Let the mass of hydrogen be $m_2$

So for Nitrogen, $$\begin{gathered} \frac{\mathrm{V}}{\mathrm{T}}=\frac{{\mathrm{n}}_1\mathrm{R}}{{\mathrm{P}}_1} \\ \Rightarrow \frac{\mathrm{V}}{\mathrm{T}}=\frac{{\mathrm{m}}_1\mathrm{R}}{{\mathrm{P}}_1{\mathrm{M}}_1} \end{gathered}$$and for Hydrogen $$\begin{gathered} \frac{\mathrm{V}}{\mathrm{T}}=\frac{{\mathrm{n}}_2\mathrm{R}}{{\mathrm{P}}_2} \\ \Rightarrow \frac{\mathrm{V}}{\mathrm{T}}=\frac{{\mathrm{m}}_2\mathrm{R}}{{\mathrm{P}}_2{\mathrm{M}}_2} \end{gathered}$$ $\left[\because \mathrm{Number}\mathrm{of}\mathrm{moles}\left(\mathrm{n}\right)=\frac{\mathrm{Given}\mathrm{mass}\left(\mathrm{m}\right)}{\mathrm{Molecular}\mathrm{mass}\left(\mathrm{M}\right)}\right]$

So from the above equations, we can write as:

$\frac{{\mathrm{m}}_1\mathrm{R}}{{\mathrm{P}}_1{\mathrm{M}}_1}=\frac{{\mathrm{m}}_2\mathrm{R}}{{\mathrm{P}}_2{\mathrm{M}}_2}$

Since there are two different gases in the same container, the Volume is the same for both gases, also given that the temperature is the same for both as well.

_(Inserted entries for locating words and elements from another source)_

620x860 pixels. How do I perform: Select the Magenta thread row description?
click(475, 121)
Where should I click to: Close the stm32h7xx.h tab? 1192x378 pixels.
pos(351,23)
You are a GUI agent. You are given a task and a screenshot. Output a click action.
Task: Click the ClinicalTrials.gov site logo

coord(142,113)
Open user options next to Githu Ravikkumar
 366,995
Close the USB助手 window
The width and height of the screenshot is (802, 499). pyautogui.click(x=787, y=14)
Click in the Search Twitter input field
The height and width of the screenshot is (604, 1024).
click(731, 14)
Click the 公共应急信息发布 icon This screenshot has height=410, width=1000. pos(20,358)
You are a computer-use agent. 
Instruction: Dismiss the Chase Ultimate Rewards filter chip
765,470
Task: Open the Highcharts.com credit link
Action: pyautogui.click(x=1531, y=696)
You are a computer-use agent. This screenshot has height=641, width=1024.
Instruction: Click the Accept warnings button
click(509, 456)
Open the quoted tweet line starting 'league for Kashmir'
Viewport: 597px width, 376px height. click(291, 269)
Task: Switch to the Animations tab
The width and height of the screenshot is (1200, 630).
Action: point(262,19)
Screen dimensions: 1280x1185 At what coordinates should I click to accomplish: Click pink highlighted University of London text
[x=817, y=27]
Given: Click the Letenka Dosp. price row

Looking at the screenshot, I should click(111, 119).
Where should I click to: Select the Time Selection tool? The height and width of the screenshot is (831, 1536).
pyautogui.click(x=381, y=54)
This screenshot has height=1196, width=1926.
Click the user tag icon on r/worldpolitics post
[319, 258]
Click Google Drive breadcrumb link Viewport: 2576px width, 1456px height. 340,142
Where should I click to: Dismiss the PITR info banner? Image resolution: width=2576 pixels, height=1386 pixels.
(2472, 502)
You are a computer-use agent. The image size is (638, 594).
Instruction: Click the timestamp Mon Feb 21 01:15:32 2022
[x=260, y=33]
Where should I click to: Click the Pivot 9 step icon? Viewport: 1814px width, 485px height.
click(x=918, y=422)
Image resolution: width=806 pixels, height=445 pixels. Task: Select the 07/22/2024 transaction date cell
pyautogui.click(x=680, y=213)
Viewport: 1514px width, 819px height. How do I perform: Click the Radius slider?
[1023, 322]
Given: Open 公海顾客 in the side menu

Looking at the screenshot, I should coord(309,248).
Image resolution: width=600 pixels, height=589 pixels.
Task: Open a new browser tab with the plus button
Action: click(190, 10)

Step 3: Finding the mass of hydrogen

We have,

$$\begin{gathered} \frac{{\mathrm{m}}_1\mathrm{R}}{{\mathrm{P}}_1{\mathrm{M}}_1}=\frac{{\mathrm{m}}_2\mathrm{R}}{{\mathrm{P}}_2{\mathrm{M}}_2} \\ \Rightarrow {\mathrm{m}}_2=\frac{{\mathrm{m}}_1{\mathrm{P}}_2{\mathrm{M}}_2}{{\mathrm{P}}_1{\mathrm{M}}_1} \end{gathered}$$

Putting all the given value we get,

$$\begin{gathered} {\mathrm{m}}_2=\frac{{\mathrm{m}}_1{\mathrm{P}}_2{\mathrm{M}}_2}{{\mathrm{P}}_1{\mathrm{M}}_1} \\ \Rightarrow {\mathrm{m}}_2=\frac{20\times 3\times 2}{5\times 28} \\ \Rightarrow {\mathrm{m}}_2=\frac{20\times 3\times 2}{5\times 28} \\ \Rightarrow {\mathrm{m}}_2=0.8571 \\ \Rightarrow {\mathrm{m}}_2\approx 0.86\mathrm{kg} \end{gathered}$$

Therefore, the mass of hydrogen is $0.86\mathrm{kg}$, option (B) is the correct answer.